Hundreds of years before Christopher Columbus landed in the New World, a complex society in what is now New Mexico passed down power through its maternal line, a new study finds.
The finding is a remarkable one, as the ancestral Puebloan society at Chaco Canyon didn't leave a written record of its way of life. Rather, scientists made the discovery by analyzing the genomes of nine individuals who were buried in elaborate graves. The researchers found that all were related through a maternal line, according to the study.
Moreover, the matrilineal dynasty wasn't a short fluke; it lasted 330 years, from A.D. 800 to 1130, when the society collapsed, the scientists found. [See Photos of the Culture that Chose Rulers Based on the Mother's Line]

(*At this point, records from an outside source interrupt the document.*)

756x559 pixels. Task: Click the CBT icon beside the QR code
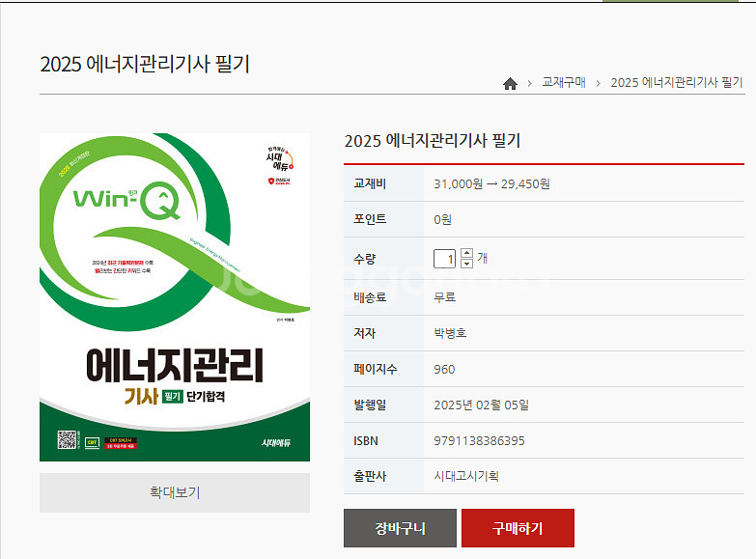pyautogui.click(x=93, y=443)
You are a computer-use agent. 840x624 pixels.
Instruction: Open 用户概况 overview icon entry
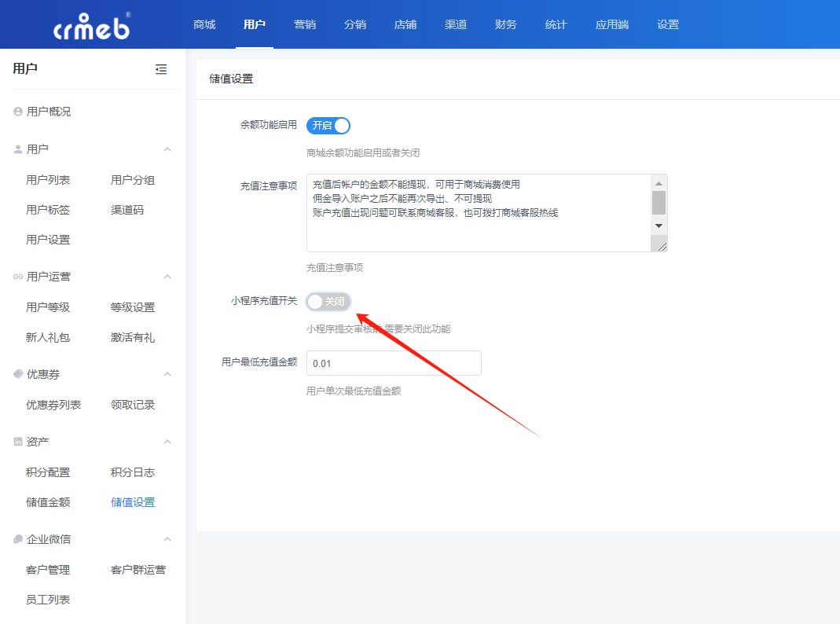(x=18, y=112)
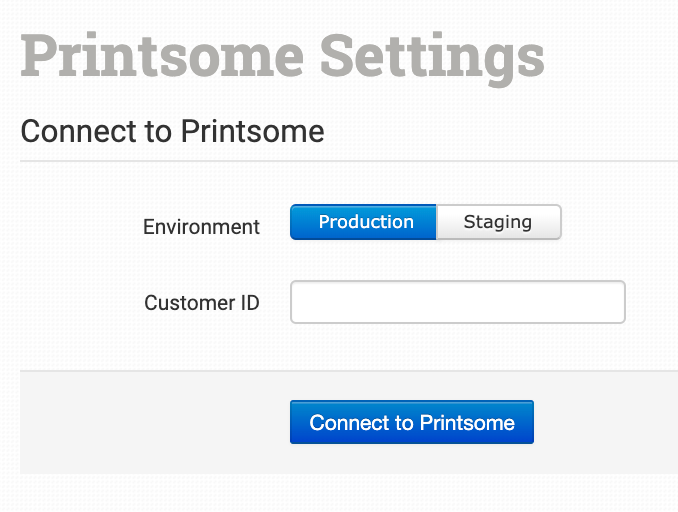Viewport: 678px width, 512px height.
Task: Click the Connect to Printsome button text
Action: point(411,422)
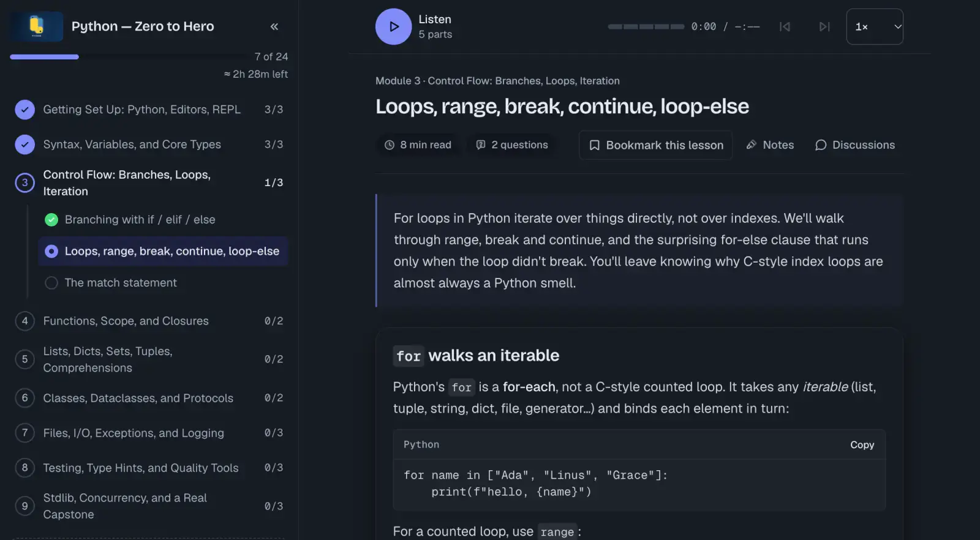This screenshot has width=980, height=540.
Task: Skip to next audio part
Action: coord(824,26)
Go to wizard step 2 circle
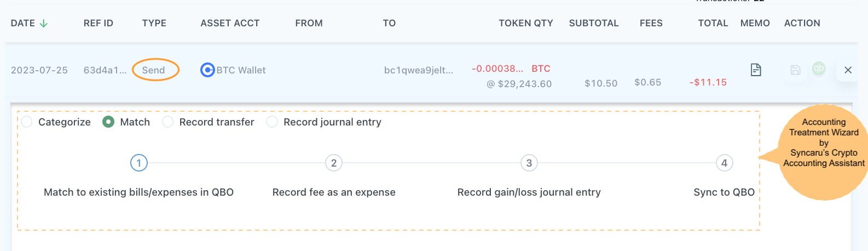Screen dimensions: 868x251 click(x=334, y=163)
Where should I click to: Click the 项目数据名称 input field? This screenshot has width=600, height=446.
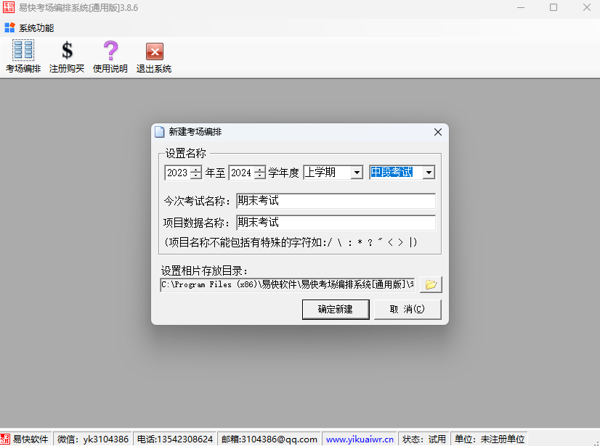point(335,222)
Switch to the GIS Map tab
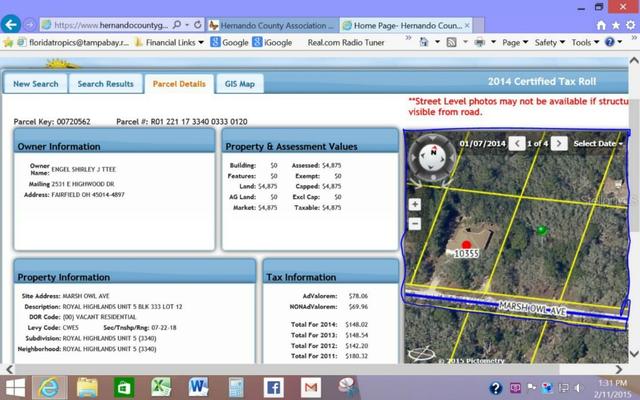The height and width of the screenshot is (400, 640). (x=238, y=84)
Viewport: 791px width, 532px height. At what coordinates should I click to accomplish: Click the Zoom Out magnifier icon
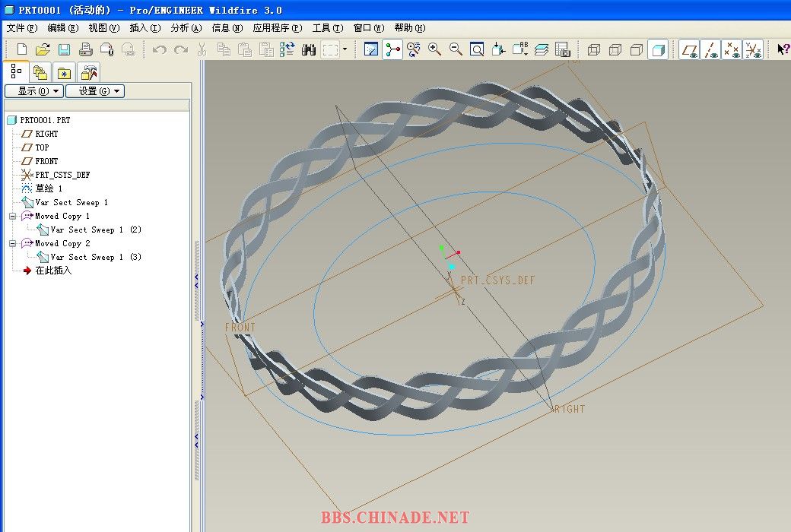coord(456,49)
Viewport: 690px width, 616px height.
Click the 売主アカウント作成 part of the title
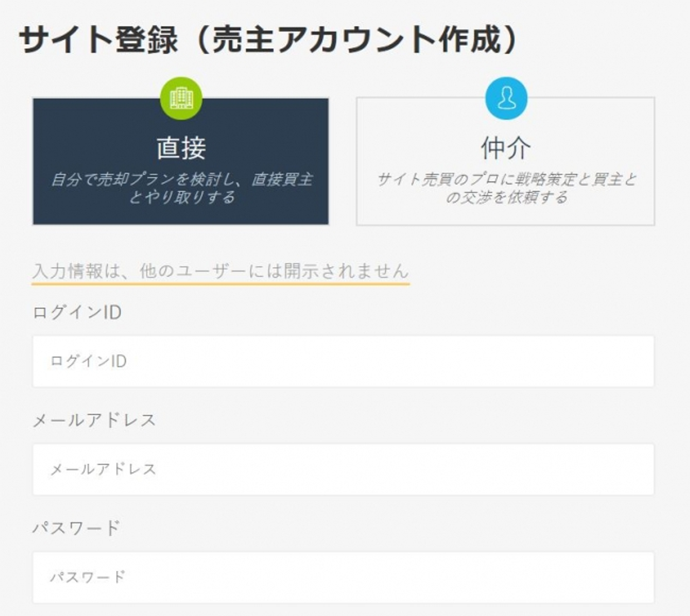(357, 39)
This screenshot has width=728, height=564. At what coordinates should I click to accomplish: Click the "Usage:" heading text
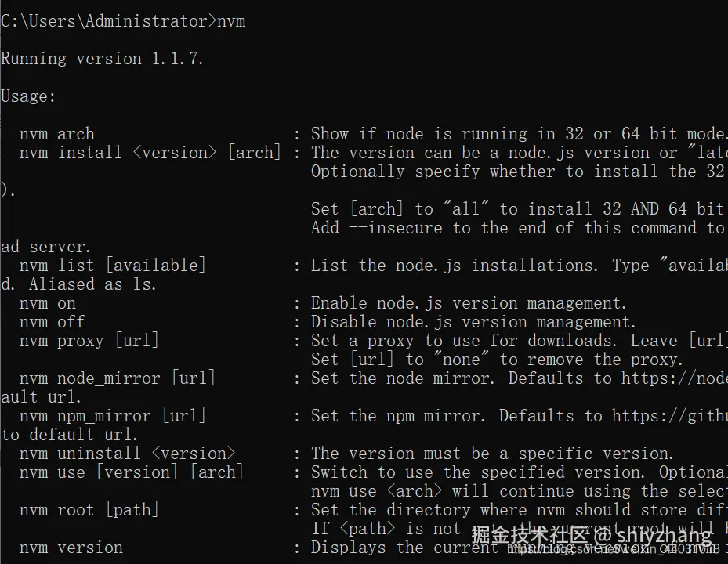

Researchers carried out the investigation on a crypt found in the Pueblo Bonito settlement, a multistoried masonry building, containing about 650 rooms, that archaeologists first excavated in 1896. Since then, researchers have wondered how the people at Pueblo Bonito governed themselves — that is, whether they had patrilineal or matrilineal dynasties, or if they chose leaders based on abilities and achievements.

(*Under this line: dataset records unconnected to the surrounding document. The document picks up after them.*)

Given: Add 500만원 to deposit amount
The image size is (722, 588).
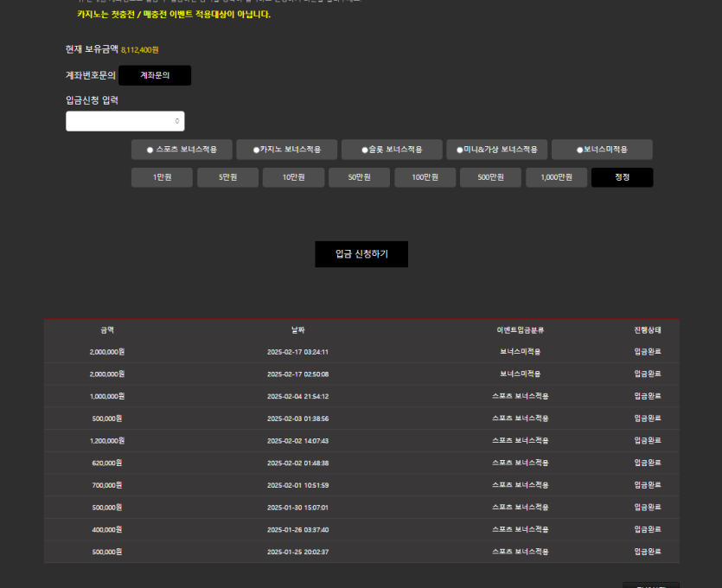Looking at the screenshot, I should pyautogui.click(x=490, y=177).
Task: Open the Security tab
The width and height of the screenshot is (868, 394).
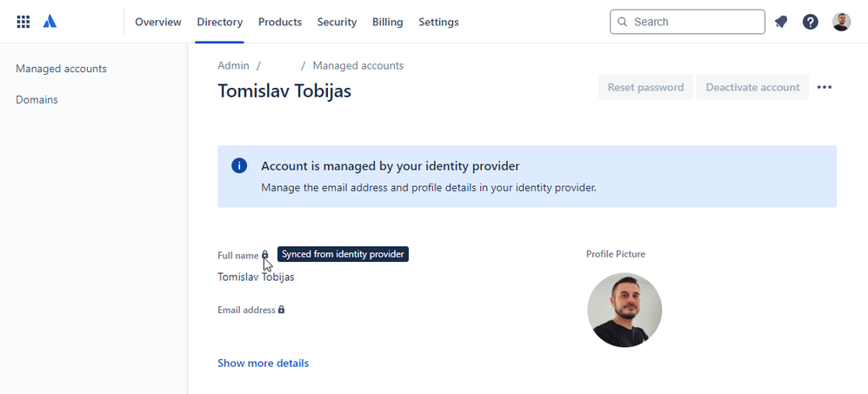Action: 337,22
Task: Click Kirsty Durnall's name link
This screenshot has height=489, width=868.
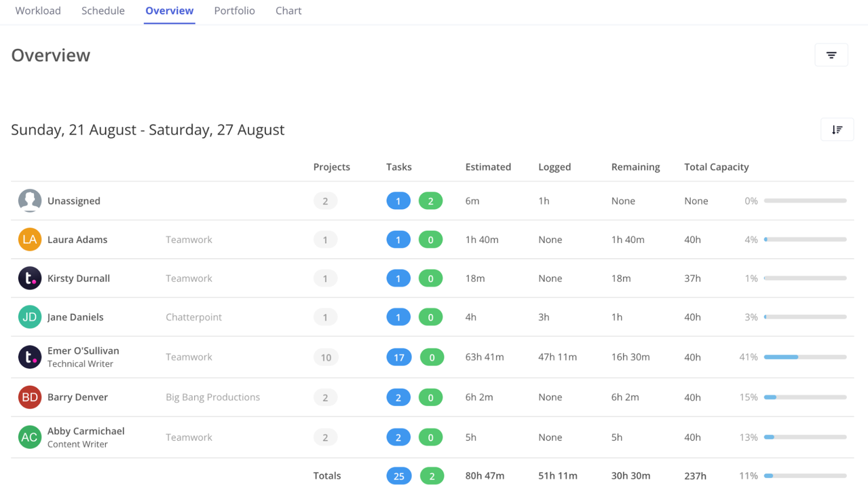Action: point(77,278)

To learn more, researchers analyzed what appeared to be elite individuals buried in a 6.5-by-6.5-foot (2 by 2 meters) crypt at Pueblo Bonito. Elaborate graves are rarely found among the ancient Pueblo cultures, but the two-layered crypt at Pueblo Bonito is a sight to behold, the researchers said.

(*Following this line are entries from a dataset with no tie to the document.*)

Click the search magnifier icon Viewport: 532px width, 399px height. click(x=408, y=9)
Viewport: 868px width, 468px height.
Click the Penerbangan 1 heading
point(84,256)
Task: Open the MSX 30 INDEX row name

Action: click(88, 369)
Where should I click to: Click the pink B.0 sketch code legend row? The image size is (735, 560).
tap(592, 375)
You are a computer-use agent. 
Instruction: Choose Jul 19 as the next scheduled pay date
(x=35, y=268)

Earlier work showed that the grandest grave in the crypt contained the remains of a man in his 40s who died from a lethal blow to the head. The man's body was found in the center of the room, adorned with more than 11,000 turquoise beads; 3,300 shell beads; and other artifacts, including several abalone shells from the Pacific Coast, making it "the richest burial known in the North American Southwest," the researchers wrote in the study.
Next to the man's body, the archaeologists found the grave of another individual, who was buried with about 5,800 turquoise pieces. A wooden floor covered both graves, and on top of them, archaeologists found the remains of 12 bodies of individuals thought to be the descendants of the people in the two elaborate graves.
Researchers studied the genomes of nine individuals within the crypt to determine whether they were related, said study lead researcher Douglas Kennett, a professor of environmental archaeology and head of the Department of Anthropology at Pennsylvania State University.
"We used [a] unique combination [of] high-resolution radiocarbon dating in combination with state-of-the-art genomics technology to address these questions," Kennett told Live Science in an email.
The results showed that the nine people had identical mitochondrial DNA, genomic material that mothers pass down to their children, which indicated that the society had a matrilineal dynasty.
These results show that the Chaco ascribed to a popular form of government, as matrilineal systems are still present in the western Pueblos (Hopi, Zuni, Acoma and Laguna) and the Rio Grande Pueblos (Cochiti, San Felipe, Santo Domingo and Zia), the researchers wrote in the study.
What's more, Spanish colonial records and Pueblo oral traditions, mainly among the Hopi and Zuni, "emphasize matrilineal clans as the founding social units and matrilineal leaders as key protagonists in social history," the researchers wrote in the study. [Chaco Canyon Photos: The Center of an Ancient World]
Mothers and daughters
In addition, the researchers analyzed the individuals' regular DNA to look for familial relationships.
"Using DNA sequences from the nuclear genome combined with the radiocarbon dates, we identified a mother-daughter pair and a grandmother-grandson relationship," Kennett said in a statement.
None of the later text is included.